Francio Rodrigues
MSc BSc
Publications

Biography

Frâncio Souza Berti Rodrigues was born in 1991 in Caxias do Sul, Brazil. He received his Bachelor's degree in Engineering Physics from the Federal University of Rio Grande do Sul (BSc, 2015). Subsequently, he received his Master's Degree in Microelectronics Manufacturing from the same university (MSc, 2018). After finishing his studies, he worked in research and development for the packaging industry before joining the Institute for Microelectronics in September 2019. He is currently pursuing his doctoral degree, researching high performance numerical approaches for Technology CAD within the scope of the Christian Doppler Laboratory for High Performance TCAD.

Feature-Scale Modeling of Dry Etching in a Fluorocarbon Plasma

As semiconductor device performance continues to improve, fabrication technologies must advance accordingly. Among the most difficult steps in the fabrication process is plasma etching, which faces significant challenges for the creation of dense structures with high aspect ratios. Given the complexity of plasma etching, extensive empirical studies are often necessary, when developing new fabrication techniques. To support manufacturing progress and streamline this process, it is important to have precise, efficient, and predictive models of dry etching which can serve as virtual prototyping tools.

We implemented a TCAD workflow (see Fig. 1) for feature-scale dry etching in a fluorocarbon plasma within Silvaco's Victory Process simulation tool. To achieve this, we utilized a bottom-up ray tracer to calculate chemical species’ fluxes on various geometries and their source distributions. These fluxes serve as the input to a Langmuir kinetics coverage equation set which describes surface chemistry mechanisms and outputs local substrate etching or polymer deposition rates. The set of equations considers different mechanisms, including physical sputter etching, chemical etching, reactive ion etching, and polymer deposition. To apply the etch or deposition rates to the entire surface, we used a level set engine which updates the topography using a signed distance function accordingly.

We have applied our methodology to model a highly selective (SiO2 over Si) CF4/C4F8 plasma chemistry to form high aspect ratio structures, while using Ru metal as mask layers.
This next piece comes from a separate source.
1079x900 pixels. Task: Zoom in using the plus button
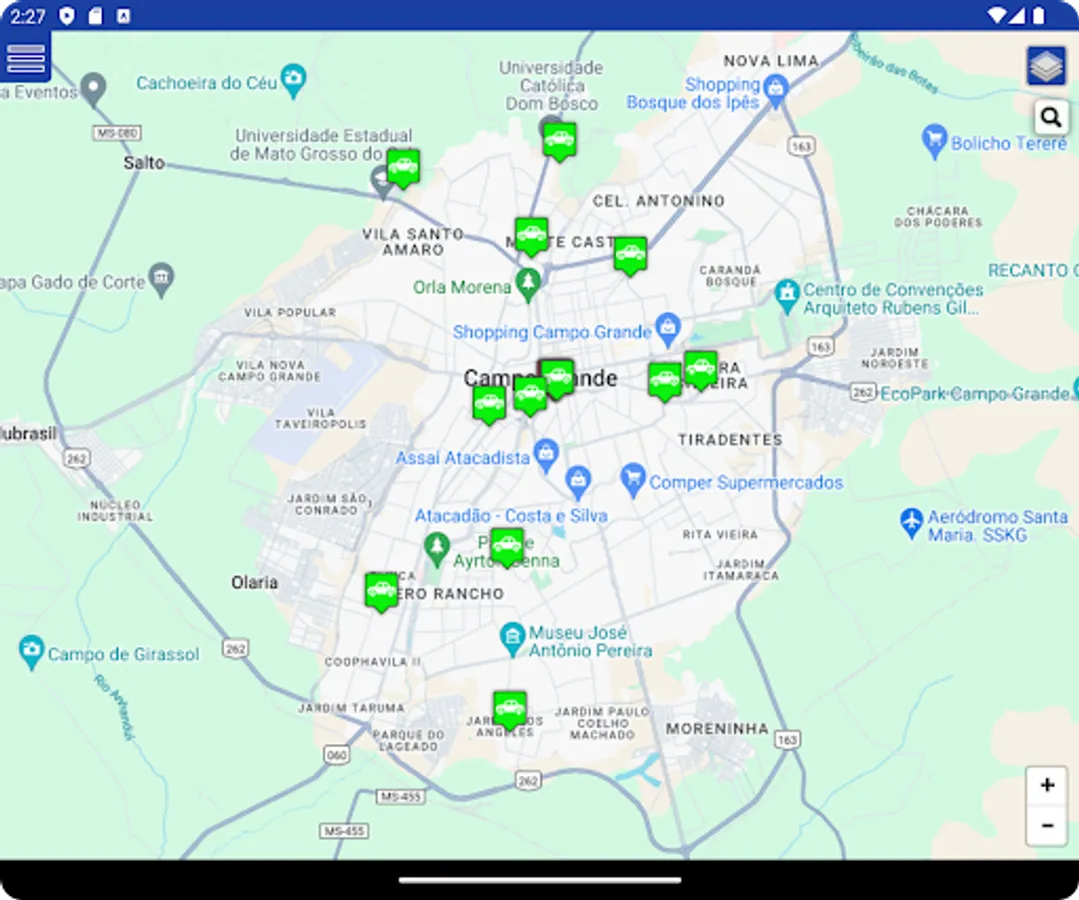click(1045, 785)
We ran the simulation for a total etch time of 94 s, achieving the profile shown in Fig. 2 (b). The etch rate for SiO2 (332 nm/min) and the selectivity of SiO2/Ru (78) are within 3% of the experimentally reported values. The simulated trench-critical dimensions were also in excellent agreement: The depth (520 nm), width at trench bottom (58 nm), and width at half-depth (84 nm) are all within 5% of the experimental results. In Fig. 3 the result from the same process into a 3D array is displayed, showing the capability of generating larger 3D topographies which can serve as input for future device or process simulation procedures. In addition to its versatility for use with various materials and etching reactants, this workflow can serve as input for device simulators and is a cost-effective and efficient tool for optimizing plasma etching processes and generating process-aware 3D topographies.


Fig. 1: The TCAD workflow is depicted in the flow diagram. At the beginning of the workflow, the ray tracer evaluates the flux of incoming species. Then, the Langmuir model evaluates the etch or deposition rates for each surface element. Finally, the level set engine applies the rates and updates the geometry accordingly.
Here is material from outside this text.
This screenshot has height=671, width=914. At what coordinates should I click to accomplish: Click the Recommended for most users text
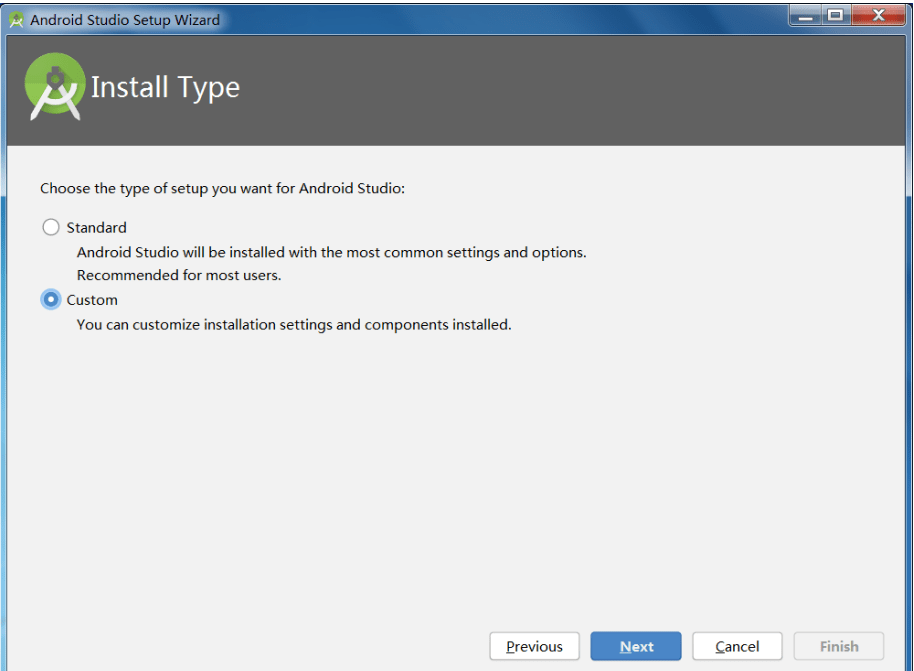(179, 275)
Fig. 2: (a) Two-dimensional (2D) cross-section of the initial feature shape with a 200 nm opening and a Ru mask height of 100 nm. (b) 2D cross-section after a total etch time of 94 s with the protective polymer layer, which is necessary for anisotropic structures.

Fig. 3: By mirroring the final profile and stripping the polymer layer, we created a three-dimensional (3D) array of trenches, which demonstrates the potential of our methodology to generate complete 3D structures based on physical simulations; the geometries can subsequently be used in further TCAD process and device simulations.